This week's book is Alison Bechdel's Fun Home: A Family Tragicomic. It's a graphic novel, but that doesn't change the fact that it is a worthwhile read.
Alison Bechdel, the writer and illustrator of "Dyke's to Watch Out For," paints the story of her childhood, more specifically the relationship between herself and her father, while using her childhood home as a frame. She writes in a liner and yet non-liner fashion. Some chapters start at the beginning of one point and then end, while other are turned inside out starting at the end, returning to the beginning and then continuing on back to the end. The result is a beautiful, honest and painful autobiography.

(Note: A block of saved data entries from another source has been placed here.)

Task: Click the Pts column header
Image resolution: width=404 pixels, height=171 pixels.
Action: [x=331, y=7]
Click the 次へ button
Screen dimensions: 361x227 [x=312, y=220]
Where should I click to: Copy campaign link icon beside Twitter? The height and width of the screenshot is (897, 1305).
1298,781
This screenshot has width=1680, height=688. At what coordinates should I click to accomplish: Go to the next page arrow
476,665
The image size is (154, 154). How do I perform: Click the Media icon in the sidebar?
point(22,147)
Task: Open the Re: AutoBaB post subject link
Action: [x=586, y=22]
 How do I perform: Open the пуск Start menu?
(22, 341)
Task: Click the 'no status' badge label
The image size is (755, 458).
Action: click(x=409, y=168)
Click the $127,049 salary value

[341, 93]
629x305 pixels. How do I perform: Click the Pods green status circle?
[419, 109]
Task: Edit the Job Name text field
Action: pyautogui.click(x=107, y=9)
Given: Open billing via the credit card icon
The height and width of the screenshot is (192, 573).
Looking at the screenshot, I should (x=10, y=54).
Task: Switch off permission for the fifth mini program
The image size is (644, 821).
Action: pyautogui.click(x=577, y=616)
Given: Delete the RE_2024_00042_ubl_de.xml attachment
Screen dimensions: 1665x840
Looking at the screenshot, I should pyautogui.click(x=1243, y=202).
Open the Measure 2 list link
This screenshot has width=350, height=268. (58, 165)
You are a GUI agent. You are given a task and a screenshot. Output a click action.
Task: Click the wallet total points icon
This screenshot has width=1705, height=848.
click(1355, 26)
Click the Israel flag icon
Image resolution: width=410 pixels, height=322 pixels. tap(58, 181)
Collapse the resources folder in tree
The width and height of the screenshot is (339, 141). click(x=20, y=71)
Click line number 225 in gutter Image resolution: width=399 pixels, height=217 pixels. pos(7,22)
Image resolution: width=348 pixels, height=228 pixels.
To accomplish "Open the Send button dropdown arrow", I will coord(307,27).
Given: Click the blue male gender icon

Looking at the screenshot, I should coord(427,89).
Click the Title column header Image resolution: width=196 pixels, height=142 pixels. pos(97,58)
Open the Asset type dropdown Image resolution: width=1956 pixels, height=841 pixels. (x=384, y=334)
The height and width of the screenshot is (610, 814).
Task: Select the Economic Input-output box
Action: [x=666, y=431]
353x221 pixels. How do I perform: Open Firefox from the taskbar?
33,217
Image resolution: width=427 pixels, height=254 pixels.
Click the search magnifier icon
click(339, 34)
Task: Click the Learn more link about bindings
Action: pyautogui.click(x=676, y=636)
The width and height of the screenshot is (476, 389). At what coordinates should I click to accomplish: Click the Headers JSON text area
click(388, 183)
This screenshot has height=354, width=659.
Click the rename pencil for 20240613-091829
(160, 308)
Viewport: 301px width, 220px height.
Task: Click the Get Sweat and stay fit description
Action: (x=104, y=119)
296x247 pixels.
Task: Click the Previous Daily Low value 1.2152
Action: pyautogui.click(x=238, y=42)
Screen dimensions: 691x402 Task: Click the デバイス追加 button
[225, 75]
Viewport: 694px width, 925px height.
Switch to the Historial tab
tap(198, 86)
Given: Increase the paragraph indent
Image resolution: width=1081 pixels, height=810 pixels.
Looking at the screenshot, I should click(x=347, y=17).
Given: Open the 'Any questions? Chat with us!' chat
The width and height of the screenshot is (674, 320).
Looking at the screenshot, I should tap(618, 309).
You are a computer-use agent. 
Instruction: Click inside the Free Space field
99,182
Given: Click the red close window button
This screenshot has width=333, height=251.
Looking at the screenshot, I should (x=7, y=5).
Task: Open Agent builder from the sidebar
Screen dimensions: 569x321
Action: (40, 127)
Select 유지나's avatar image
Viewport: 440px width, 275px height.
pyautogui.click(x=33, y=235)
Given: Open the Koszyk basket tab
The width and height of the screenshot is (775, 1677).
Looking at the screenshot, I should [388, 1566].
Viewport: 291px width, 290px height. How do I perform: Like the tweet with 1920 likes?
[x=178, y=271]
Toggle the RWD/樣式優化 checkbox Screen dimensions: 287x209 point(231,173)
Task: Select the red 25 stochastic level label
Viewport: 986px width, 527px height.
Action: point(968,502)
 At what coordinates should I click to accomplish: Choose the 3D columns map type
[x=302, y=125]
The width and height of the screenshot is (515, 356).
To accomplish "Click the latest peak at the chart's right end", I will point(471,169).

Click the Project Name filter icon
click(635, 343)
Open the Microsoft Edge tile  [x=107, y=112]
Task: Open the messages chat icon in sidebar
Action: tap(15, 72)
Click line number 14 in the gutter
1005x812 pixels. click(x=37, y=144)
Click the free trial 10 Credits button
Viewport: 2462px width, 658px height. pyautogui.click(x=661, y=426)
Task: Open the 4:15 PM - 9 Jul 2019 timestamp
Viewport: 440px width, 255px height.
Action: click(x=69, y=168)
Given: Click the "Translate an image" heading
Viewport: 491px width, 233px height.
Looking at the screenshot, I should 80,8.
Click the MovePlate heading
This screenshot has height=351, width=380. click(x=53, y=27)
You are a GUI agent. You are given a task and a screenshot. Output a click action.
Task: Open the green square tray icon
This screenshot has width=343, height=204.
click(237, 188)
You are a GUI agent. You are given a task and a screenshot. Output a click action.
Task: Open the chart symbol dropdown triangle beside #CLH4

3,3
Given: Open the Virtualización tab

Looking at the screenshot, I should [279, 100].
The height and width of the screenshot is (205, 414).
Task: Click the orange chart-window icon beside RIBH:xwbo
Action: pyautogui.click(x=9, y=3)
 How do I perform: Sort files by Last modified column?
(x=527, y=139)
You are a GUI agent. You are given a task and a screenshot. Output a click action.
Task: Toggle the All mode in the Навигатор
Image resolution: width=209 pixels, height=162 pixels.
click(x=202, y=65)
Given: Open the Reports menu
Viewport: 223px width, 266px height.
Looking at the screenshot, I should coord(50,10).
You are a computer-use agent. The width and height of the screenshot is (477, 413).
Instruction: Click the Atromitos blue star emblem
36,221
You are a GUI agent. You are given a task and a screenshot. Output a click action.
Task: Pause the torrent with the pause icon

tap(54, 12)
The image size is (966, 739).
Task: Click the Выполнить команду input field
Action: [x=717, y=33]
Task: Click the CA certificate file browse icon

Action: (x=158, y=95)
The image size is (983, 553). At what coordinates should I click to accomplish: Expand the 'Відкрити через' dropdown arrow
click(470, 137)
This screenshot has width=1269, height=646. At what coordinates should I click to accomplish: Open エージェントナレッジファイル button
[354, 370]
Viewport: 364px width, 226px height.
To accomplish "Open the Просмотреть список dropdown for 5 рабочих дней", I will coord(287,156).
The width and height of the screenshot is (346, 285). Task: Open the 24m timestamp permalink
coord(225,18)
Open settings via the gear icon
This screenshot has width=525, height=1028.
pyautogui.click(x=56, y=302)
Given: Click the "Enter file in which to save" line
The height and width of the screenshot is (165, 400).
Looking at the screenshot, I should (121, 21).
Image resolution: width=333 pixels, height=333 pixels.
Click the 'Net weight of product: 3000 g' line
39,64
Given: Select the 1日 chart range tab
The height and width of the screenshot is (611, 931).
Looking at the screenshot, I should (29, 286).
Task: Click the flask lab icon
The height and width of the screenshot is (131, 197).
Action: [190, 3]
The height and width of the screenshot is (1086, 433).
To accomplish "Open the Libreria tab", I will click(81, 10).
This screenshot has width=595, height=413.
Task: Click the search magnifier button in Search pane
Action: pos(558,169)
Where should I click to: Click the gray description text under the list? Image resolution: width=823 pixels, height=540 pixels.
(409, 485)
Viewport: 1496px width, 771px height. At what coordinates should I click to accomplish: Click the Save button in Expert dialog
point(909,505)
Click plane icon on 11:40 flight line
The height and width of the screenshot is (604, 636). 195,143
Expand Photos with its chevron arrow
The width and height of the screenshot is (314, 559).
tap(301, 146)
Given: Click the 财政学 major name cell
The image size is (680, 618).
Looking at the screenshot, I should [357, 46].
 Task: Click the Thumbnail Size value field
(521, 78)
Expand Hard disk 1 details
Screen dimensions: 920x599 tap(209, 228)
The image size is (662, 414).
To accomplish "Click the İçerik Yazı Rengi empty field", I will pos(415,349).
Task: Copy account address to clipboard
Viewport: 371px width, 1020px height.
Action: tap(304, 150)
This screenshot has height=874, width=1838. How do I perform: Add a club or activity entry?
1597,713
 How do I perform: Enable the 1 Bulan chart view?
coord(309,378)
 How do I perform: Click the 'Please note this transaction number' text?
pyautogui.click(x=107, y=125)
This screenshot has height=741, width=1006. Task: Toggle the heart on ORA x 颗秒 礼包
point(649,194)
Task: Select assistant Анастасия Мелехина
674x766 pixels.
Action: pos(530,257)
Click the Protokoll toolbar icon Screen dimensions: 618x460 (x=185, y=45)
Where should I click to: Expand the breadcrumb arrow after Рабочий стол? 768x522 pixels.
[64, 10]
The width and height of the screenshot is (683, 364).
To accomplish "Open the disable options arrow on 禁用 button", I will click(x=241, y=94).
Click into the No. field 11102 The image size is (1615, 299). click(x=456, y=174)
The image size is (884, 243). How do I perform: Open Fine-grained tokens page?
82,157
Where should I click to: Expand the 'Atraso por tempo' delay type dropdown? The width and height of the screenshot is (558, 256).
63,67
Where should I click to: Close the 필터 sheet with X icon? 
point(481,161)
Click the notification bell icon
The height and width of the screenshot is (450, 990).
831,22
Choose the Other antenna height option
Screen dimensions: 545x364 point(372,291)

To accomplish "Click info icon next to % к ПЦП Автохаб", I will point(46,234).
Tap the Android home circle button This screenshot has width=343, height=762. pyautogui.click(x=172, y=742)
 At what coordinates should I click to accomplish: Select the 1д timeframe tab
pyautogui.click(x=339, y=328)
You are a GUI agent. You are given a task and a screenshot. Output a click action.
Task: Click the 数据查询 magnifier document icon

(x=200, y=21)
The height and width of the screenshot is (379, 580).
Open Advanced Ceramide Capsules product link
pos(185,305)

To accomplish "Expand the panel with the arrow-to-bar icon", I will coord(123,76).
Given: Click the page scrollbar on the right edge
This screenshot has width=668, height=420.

Alison narrates the story as an adult giving new insight into her childhood relationships. It is by no means a fun or easy story to read, as there are clear and painful scars that she carries, but it is an insightful tale of a girl growing up with a closeted and abusive father and becoming a woman who comes to terms with her own sexuality.
It is an important book because it unflinchingly looks at issues many wish childhood didn't include such as sexuality, gender restraints, masturbation, abuse and suicide. Even more importantly it examins the ways we begin to realise as we grow up that our parents are people and have lives and feelings we can not comprehend. Alison Bechdel exposes her difficult childhood and it is a potent reminder that childhood isn't anything like how we depict it. That it is a difficult and scary time, but it is also the time that helped us to become who we are.
This book is a definite read, despite all the sadness it leaves you with the positive message that you will overcome all this, and you will be better for it.